The Anglican Diocese of the Bahamas and the Turks and Caicos Islands was originally established in 1861 as the Diocese of Nassau. Retitled the Diocese of Nassau and the Bahamas in 1942, it is now known as the Diocese of the Bahamas and the Turks and Caicos Islands. It is a diocese of the Church in the Province of the West Indies, a constituent province of the Anglican Communion.

The diocese founded the Anglican Central Education Authority.

==History==
When the Bahamas was granted to the Lords Proprietors of Carolina by the English Crown in 1670 one of the conditions was the establishment of the Anglican church on the islands. The first Christ Church was built in Nassau between 1670 and 1684 to act as the Parish church of the colony. This wooden structure and its successor were destroyed by the Spanish and a third wooden building was demolished to make way in 1754 for a stone built structure. This, in turn, was enlarged to become the present building in 1841.

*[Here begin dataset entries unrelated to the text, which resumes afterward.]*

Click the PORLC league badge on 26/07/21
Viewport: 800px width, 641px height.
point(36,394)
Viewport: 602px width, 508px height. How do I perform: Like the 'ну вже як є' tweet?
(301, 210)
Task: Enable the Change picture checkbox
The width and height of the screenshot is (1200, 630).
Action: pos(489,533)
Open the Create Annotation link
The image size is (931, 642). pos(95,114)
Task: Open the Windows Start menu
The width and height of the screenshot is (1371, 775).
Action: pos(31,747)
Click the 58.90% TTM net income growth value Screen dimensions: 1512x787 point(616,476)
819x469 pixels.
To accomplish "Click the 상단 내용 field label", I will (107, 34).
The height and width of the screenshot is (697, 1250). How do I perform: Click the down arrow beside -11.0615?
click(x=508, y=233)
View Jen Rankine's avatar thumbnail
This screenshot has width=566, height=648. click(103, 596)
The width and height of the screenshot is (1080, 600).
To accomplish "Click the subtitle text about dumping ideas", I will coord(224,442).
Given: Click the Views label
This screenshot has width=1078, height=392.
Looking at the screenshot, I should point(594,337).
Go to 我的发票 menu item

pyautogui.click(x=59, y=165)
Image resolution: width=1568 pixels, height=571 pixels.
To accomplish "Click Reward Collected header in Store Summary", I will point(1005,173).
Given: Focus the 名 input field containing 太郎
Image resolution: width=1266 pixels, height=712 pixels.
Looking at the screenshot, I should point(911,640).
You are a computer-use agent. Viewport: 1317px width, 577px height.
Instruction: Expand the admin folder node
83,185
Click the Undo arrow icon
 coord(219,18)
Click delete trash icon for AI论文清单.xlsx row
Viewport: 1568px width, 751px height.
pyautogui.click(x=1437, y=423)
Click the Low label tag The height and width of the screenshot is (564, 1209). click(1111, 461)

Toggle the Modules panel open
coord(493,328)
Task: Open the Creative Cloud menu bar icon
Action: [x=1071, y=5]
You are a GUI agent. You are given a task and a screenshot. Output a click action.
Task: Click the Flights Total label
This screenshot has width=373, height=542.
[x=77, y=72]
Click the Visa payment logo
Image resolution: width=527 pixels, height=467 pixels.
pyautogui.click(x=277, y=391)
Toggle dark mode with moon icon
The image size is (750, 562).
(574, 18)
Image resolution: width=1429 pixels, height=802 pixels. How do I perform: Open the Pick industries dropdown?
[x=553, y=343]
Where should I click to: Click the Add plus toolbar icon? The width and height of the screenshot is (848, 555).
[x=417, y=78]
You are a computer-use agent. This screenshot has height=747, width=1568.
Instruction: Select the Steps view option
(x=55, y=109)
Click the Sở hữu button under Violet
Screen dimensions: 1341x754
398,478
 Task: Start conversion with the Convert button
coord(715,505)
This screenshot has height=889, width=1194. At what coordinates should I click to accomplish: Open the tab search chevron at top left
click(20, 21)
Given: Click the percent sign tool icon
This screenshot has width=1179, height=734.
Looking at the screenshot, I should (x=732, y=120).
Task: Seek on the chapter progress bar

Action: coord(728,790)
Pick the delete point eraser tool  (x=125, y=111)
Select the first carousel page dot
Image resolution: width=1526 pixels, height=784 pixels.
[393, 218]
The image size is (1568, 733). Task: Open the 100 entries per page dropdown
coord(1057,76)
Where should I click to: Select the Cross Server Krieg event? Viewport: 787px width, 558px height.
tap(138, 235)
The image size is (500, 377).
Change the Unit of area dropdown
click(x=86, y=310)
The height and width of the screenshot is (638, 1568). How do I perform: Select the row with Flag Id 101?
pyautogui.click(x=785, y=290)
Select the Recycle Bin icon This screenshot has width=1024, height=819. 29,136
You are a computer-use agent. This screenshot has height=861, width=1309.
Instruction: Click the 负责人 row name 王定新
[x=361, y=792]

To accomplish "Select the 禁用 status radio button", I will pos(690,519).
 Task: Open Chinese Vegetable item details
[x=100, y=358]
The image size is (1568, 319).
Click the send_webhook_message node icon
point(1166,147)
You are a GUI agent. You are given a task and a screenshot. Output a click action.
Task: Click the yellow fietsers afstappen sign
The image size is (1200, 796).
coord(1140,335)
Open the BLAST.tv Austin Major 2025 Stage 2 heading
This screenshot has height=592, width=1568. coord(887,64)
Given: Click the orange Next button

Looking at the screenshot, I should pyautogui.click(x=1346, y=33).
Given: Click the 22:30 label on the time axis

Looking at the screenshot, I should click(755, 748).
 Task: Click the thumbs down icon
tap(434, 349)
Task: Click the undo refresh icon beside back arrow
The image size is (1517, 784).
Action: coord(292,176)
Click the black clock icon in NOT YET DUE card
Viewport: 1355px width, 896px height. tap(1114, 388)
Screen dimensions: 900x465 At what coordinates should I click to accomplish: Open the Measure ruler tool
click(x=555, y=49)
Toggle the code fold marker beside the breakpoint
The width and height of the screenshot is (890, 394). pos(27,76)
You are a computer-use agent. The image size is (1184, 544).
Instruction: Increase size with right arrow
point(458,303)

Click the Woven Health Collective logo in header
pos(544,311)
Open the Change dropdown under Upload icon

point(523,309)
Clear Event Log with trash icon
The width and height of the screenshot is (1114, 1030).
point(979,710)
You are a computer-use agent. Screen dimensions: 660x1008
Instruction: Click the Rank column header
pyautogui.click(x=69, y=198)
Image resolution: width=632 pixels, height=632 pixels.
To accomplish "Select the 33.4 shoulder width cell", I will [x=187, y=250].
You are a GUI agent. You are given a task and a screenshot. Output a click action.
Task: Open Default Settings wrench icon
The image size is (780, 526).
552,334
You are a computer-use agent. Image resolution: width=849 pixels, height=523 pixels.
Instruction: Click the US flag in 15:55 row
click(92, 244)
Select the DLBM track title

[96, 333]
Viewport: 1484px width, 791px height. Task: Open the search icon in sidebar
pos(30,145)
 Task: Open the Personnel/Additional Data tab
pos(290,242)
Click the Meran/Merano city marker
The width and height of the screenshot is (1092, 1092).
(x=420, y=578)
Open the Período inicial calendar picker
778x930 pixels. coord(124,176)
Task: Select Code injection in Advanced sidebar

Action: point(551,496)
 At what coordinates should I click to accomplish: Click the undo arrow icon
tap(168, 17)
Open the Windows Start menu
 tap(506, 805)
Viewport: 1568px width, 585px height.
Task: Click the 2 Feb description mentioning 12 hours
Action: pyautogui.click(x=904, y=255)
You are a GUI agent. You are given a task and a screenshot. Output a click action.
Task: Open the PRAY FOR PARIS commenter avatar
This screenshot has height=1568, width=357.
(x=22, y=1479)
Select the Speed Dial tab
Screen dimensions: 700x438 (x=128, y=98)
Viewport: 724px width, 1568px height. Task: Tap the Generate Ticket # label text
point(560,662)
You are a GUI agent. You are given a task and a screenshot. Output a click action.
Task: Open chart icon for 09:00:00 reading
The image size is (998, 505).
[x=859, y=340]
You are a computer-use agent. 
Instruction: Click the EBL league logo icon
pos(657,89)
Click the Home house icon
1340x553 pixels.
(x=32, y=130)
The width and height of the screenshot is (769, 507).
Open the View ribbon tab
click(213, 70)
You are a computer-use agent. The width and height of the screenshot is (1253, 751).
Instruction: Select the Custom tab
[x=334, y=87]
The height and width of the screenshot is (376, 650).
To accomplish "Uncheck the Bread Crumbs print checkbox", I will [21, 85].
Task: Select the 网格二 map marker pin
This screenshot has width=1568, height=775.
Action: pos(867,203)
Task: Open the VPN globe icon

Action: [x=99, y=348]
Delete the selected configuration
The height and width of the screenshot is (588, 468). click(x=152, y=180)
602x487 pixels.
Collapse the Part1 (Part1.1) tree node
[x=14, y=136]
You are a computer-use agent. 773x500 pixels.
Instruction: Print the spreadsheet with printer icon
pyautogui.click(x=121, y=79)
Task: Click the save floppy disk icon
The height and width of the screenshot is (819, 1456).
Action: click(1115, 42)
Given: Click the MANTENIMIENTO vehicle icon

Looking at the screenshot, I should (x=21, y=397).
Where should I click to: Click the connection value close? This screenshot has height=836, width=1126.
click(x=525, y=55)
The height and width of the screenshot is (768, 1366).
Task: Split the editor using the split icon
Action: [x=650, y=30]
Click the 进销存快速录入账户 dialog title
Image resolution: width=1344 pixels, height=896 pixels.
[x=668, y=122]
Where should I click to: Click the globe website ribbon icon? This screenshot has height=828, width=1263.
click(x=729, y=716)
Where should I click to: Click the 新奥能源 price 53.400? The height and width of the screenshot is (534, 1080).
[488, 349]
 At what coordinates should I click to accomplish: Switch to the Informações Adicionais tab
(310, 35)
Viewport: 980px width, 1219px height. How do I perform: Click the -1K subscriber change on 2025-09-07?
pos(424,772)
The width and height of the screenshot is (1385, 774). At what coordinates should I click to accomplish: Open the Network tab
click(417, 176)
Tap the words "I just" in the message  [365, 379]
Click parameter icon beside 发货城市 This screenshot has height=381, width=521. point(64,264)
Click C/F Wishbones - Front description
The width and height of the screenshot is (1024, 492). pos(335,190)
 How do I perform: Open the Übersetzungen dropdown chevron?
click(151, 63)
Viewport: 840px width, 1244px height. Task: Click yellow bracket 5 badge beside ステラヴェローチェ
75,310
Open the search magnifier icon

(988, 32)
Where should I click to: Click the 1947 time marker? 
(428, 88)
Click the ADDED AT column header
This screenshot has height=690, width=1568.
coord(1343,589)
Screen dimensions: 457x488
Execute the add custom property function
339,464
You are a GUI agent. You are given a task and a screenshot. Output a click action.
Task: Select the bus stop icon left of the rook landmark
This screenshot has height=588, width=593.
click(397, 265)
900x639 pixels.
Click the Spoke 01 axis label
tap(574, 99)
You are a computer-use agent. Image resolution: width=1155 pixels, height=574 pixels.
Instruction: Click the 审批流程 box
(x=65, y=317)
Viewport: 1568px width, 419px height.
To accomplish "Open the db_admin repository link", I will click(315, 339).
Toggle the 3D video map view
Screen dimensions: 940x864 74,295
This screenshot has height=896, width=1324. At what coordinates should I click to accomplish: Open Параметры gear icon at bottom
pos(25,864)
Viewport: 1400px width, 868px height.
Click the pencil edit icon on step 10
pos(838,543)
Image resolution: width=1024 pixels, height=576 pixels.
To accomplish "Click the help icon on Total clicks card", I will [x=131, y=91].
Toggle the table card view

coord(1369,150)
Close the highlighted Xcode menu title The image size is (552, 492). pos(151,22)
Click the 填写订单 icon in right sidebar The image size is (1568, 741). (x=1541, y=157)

In 1729, with the arrival of Woodes Rogers the first Royal Governor, the Bahamian church was established by law and came under the episcopal jurisdiction of the Bishop of London. In 1768, a second parish of St John's was created to serve Harbour Island and Eleuthera. When the Diocese of Jamaica was created in 1824, the Bahamas and Turks and Caicos Islands were incorporated into that diocese, becoming, in 1844, a separate Archdeaconry.

On 4 November 1861, the Bahamas and the Turks and Caicos Islands became a diocese in its own right as the Diocese of Nassau. The township of Nassau was proclaimed a city and Christ Church was made the diocesan cathedral. The Anglican church was disestablished in 1869.

In 1999, Angela Palacious was ordained as the first woman deacon in the Anglican Diocese of Nassau's 138-year history and the following year, she became the first Bahamian woman to be ordained as an Anglican priest.

==Bishops of the Bahamas==

- 1861–1862 Charles Caulfield
- 1864–1876 Addington Robert Peel Venables
- 1878–1885 Francis A.R.C. Cramer Roberts
- 1886–1900 Edward Churton
- 1902–1904 Henry Norris Churton
- 1904–1918 Wilfrid Bird Hornby
- 1919–1931 Roscow Shedden
- 1932–1942 John Dauglish
- 1942–1962 Spence Burton, S.S.J.E.
- 1962–1970 Bernard Markham
- 1971–1996 Michael H. Eldon
- 1997–2009 Drexel W. Gomez
- 2009–present Laish Boyd

==Bibliography==
- Dupuch, Etienne Jr. (2000). "Bahamas Handbook"
- Hanna-Ewers, Deanne (2013). "Great Women in Bahamian History: Bahamian Women Pioneers"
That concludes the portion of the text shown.